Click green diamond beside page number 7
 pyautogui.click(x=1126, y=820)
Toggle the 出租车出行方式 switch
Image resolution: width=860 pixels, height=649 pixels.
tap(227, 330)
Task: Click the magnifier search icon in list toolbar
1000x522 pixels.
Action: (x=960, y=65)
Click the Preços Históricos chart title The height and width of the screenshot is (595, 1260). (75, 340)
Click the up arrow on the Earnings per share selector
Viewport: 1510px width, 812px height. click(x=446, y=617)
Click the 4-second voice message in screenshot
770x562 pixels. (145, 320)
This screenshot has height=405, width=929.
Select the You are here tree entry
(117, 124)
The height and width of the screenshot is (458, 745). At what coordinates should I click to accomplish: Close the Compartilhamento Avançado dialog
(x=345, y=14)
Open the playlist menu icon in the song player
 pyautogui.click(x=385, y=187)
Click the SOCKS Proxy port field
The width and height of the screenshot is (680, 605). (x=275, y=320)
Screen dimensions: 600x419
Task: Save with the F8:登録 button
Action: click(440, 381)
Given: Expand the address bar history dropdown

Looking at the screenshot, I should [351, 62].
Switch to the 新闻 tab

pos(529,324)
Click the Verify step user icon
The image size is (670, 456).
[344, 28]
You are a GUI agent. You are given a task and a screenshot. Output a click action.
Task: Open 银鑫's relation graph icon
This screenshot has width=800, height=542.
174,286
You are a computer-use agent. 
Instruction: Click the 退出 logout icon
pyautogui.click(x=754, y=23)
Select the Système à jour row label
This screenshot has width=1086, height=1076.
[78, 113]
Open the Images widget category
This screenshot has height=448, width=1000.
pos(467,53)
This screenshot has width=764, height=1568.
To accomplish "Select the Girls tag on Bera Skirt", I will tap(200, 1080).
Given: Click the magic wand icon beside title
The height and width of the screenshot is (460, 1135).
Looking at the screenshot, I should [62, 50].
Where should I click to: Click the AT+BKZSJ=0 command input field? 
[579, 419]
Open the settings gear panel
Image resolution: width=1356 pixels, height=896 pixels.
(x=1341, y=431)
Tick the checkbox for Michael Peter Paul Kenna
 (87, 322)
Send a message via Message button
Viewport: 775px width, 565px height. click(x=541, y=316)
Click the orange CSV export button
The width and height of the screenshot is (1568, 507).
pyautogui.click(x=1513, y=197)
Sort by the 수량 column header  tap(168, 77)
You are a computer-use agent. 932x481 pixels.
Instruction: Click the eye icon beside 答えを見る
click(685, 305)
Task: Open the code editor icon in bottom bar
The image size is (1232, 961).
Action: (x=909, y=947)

> **Work item**
From the data above, copy each line that holds "agent".

> **Solution for this task**
You are a GUI agent. You are given a task and a screenshot. Output a click action.
You are a computer-use agent. 
You are a computer-use agent. 932x481 pixels.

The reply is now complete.